Entre Cuba y México

Dice la canción: “Entre Cuba y México, todo es bonito y sabroso…” El estribillo que da pie al programa televisivo es hoy cierto sólo en lo referente a las relaciones de los ciudadanos; en la política se abrió un paréntesis de desacuerdos, falta de respeto y agresiones verbales de los gobiernos panistas hacía sus homólogos cubanos. Recordemos la frase famosa de “comes y te vas…” proferida por Vicente Fox. Los sexenios panistas intentaron echar por la borda las relaciones diplomáticas históricas entre los dos países, las cuales cumplen ciento catorce años. Éstas no se han recompuesto del todo, pero en materia cultural el vínculo sigue y se estrecha.

Hay dos versiones del título Entre Cuba y México todo es bonito y sabroso. Primero, la realizadora Idalmis del Risco y el productor Carlos Sánchez grabaron un filme documental auspiciado por TV UNAM, Motzorongo TV y Verde Espina. Éste fue exhibido en la Cineteca Nacional el año pasado. La segunda versión consiste en cinco episodios en los cuales colaboró también el Instituto Cubano del Arte e Industria Cinematográficos (ICAIC), difundiéndose desde mediados de mayo semanalmente en Canal 22.

Los capítulos se ocupan de las relaciones políticas, musicales, artísticas, literarias e históricas entre las dos naciones. Sobre la base de la entrevista, se van entreverando imágenes de sitios, acontecimientos y personajes. Elegidas las locaciones de mayor brillo, el documental resulta lleno de colorido, de imágenes variadas, el día y la noche. La música popular sirve de fondo, de énfasis, de apunte a las palabras y las vistas.

El aporte del ICAIC resultó muy valioso en tanto el organismo colecciona en su acervo filmaciones ocurridas desde que el aparato de cine llegó a Cuba. Los registros provienen de fines del siglo XIX y se detienen tanto en la épica cubana como en la vida diaria.

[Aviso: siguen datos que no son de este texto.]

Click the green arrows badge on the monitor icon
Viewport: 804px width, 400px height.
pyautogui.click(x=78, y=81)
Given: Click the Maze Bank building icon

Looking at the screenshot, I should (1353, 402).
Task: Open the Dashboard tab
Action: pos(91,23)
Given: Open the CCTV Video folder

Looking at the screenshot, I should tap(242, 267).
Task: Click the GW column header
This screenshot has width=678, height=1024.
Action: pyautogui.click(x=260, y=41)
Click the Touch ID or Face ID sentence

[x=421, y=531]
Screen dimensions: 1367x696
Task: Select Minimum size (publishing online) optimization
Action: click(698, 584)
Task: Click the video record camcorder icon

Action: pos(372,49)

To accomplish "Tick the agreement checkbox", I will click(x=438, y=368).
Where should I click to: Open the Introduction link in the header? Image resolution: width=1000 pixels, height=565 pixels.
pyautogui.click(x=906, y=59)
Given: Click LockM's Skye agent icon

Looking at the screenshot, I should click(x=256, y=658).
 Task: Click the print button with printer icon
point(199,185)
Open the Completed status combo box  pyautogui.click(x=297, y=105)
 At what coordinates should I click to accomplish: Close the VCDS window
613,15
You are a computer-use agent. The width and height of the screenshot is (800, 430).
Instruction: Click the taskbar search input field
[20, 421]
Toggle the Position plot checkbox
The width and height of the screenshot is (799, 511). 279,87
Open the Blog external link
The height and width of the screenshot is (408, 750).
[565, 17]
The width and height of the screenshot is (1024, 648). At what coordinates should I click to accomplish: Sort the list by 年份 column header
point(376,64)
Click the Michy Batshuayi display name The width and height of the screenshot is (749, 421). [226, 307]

El tiempo, detenido en la fisonomía de La Habana, hermosa ciudad caribeña, puerto de altura y amplia bahía guarda, gracias a la revolución, sus rasgos distintivos. Las decisiones urbanísticas no han consistido en destruir para edificar encima rascacielos de hierro y vidrio, sino preservar en lo posible, remozar, rehabilitar los inmuebles arruinados por décadas de penuria económica.

La serie tiene como leit motif el mar, no como un espacio que separa sino que une, una vereda con líneas paralelas. Las luces de La Habana pueden verse en noches claras desde las costas de Yucatán. El puerto de Veracruz enfrenta al puerto de La Habana. El clima, la sensación de mirar siempre el horizonte acompaña a los habitantes de ambos extremos. De ahí muchas de las similitudes, la posibilidad de la empatía. Y pese a todos los embates de la derecha, Cuba y su sistema político, Cuba y Fidel Castro, Cuba y el Che siguen siendo para muchos mexicanos un faro que alumbra el porvenir.